- Born: Phillip Raymond Shriver August 16, 1922 Cleveland, Ohio, US
- Died: April 23, 2011 (aged 88) Oxford, Ohio, US
- Spouse: Martha Damaris Nye ​(m. 1944)​
- Scientific career
- Fields: history administrator

= Phillip Shriver =

American historian (1922–2011)

Phillip Raymond Shriver (August 16, 1922 – April 23, 2011) was an American historian and college administrator who was president of Miami University in Oxford, Ohio, from 1965 to 1981.

==Biography==
Phillip R. Shriver was born in Cleveland, Ohio. After graduation in 1940 from John Adams High School, where he was president and valedictorian of his class, he received a four-year Cleveland Alumni Scholarship to Yale University. At Yale, he was elected to Phi Beta Kappa, served as regimental commander of the Naval V-12 unit, and graduated in 1943 with honors in history. During World War II, he served as a lieutenant (j.g.) in the U.S. Navy aboard the Pacific Fleet destroyer USS Murray and participated in the Iwo Jima and Okinawa campaigns. After the war, he completed his master's degree in history at Harvard in 1946 and his doctorate in American history at Columbia University in 1954.

==Career==

From 1947 to 1965, he was a member of the history faculty at Kent State University where he was initiated into Delta Upsilon fraternity as an advisor to the Kent State chapter. He wrote Years of Youth in 1960, a history of Kent State University. He also served as Kent State's Dean of the College of Arts and Sciences from 1963 to 1965.

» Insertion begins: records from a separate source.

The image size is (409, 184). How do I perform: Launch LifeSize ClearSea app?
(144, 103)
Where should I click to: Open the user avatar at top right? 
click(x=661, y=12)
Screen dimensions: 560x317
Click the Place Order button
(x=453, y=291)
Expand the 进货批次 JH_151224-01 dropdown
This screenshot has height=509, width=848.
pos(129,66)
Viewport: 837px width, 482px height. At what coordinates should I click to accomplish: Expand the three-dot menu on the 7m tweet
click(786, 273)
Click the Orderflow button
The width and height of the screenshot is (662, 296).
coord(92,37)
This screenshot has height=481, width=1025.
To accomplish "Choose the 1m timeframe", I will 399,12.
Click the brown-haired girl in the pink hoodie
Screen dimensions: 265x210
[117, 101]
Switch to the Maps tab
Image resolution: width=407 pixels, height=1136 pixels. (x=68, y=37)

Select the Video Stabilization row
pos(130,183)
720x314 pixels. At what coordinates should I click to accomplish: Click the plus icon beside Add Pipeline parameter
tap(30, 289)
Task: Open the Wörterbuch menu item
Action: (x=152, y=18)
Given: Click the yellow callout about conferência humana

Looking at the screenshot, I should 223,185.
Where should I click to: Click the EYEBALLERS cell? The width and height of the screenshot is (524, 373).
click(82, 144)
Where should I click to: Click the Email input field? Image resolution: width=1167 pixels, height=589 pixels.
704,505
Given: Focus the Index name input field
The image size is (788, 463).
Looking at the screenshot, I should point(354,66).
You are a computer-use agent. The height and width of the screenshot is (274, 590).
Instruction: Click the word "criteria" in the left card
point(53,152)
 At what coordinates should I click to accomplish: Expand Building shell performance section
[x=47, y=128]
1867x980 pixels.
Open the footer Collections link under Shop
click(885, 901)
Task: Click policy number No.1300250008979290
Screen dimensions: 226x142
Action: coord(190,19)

He left Kent State in 1965 to become the 17th president of Miami University. For 16 years, he oversaw enormous growth at Miami and was tremendously popular with students, who nicknamed him "Uncle Phil." While he was president, Miami opened new campuses in Middletown, Ohio; Hamilton, Ohio; and Luxembourg; 10 doctoral programs were initiated on the Oxford campus; and 42 new buildings were constructed on the Miami campuses.
During and after his presidency, he taught popular classes to standing room only crowds on the history of Miami University and the history of Ohio, using The Miami Years, a history book by longtime Miami English Professor Walter Havighurst as the text. His Miami history lectures became the basis of his 1998 book Miami University: A Personal History. Phil considered the 52 years he spent teaching in the classroom and the relationships he had with faculty, staff, and thousands of students to be his most important professional accomplishments and his greatest joy. He continued to captivate audiences with his guest lectures up until his final days.

Besides authoring or co-authoring seven books and more than 200 articles, he is also remembered for his service as Chairman of the Council of Presidents of the National Association of State Universities and Land Grant Colleges, Chairman of the Board of the Federal Reserve Bank of Cincinnati, President of the Ohio Historical Society and the Ohio Academy of History, a member of the Lakeside, Ohio Board of Directors, an active member of the Oxford Rotary Club and the Oxford Presbyterian Church, and his lifelong association with Delta Upsilon fraternity.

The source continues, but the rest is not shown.